Juventus FC looking for capital to navigate COVID losses

Juventus is reportedly looking to offset losses due to COVID by raising capital in the range of €300-400 million.

Football clubs in Europe are finding ways to compensate for losses caused by COVID 19 in the last 18 months. According to Reuters, Juventus FC is approaching banks for raising capital that can help them to navigate through losses.  The Turin-based club is looking to get capital in the range of €300-400 million euros.

This report confirms that Juventus had reached out to BNP Paribas, Goldman Sachs, Mediobanca, and UniCredit. Previously, UniCredit had arranged the club’s former capital raise in 2019. The club is looking to strengthen its balance sheet and is looking at several options before presenting it to the board.
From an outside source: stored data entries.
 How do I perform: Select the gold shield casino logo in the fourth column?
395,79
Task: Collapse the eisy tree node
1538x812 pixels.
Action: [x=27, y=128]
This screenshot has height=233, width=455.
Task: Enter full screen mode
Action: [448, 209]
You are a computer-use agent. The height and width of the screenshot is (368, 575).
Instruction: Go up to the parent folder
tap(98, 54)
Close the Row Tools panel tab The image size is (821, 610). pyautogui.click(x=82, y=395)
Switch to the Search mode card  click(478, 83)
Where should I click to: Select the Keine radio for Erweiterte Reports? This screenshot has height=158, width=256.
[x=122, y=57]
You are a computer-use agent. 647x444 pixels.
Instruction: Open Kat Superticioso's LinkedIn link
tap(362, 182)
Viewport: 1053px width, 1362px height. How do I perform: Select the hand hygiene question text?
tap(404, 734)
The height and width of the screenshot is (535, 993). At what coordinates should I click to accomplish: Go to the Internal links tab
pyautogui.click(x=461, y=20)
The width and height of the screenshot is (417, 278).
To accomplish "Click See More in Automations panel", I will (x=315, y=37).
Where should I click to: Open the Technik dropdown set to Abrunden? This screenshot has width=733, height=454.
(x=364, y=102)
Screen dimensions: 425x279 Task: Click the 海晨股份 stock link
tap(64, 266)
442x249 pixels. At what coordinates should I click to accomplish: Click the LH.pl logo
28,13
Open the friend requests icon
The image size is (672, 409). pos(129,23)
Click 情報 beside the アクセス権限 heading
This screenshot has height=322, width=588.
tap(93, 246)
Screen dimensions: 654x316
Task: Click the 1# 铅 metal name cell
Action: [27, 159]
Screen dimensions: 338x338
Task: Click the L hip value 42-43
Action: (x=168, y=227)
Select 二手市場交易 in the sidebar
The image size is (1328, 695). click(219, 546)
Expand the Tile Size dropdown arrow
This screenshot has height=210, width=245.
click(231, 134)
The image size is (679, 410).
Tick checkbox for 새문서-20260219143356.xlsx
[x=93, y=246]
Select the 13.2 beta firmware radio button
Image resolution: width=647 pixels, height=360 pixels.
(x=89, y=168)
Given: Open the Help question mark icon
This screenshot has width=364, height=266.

The reason behind establishing contact with lenders involved gauging a response about the capital increase, but no decision has been made yet and will be only made after receiving complete feedback on the issue. Like all football clubs across Europe, The Old Lady suffered a similar fate due to Covid -19 as Matchday revenue went down to a near-zero and marketing and merchandise opportunities shrunk for most of the year.

Controlled by the Agnelli family, Juventus said in February it expected to end the 2020/2021 financial year in the red after recording a loss of €113 million euros in the first half of the year. This is nearly double the losses Juventus made in the first half of the 2019/20 financial year. Juventus will have to sell players this summer to ease the financial burden. The future of Cristiano Ronaldo could be away from Turin since he currently earns 31 million net per year. Juventus could do with getting rid of such wages off the bill this summer along with other stars such as Aaron Ramsey.

Other clubs like Barcelona have also tried to raise capital by refinancing loans as they brace for major losses at the end of the fiscal year. Barcelona and Inter Milan had recently acquired capital to offset losses.

Juventus was among 12 of Europe’s leading soccer clubs from England, Italy, and Spain that announced a breakaway European Super League in April. The project collapsed in less than 48 hours after it was launched following an outcry by fans, governments, players, and managers. If the Super League had gone ahead, then Juventus would have received a much-needed injection of cash since founder clubs were set to get significant money. JP Morgan was going to invest heavily in this project and give capital of over $400 million to founder clubs. Juventus, Real Madrid, and Barcelona are yet to give up on the idea of the Super League.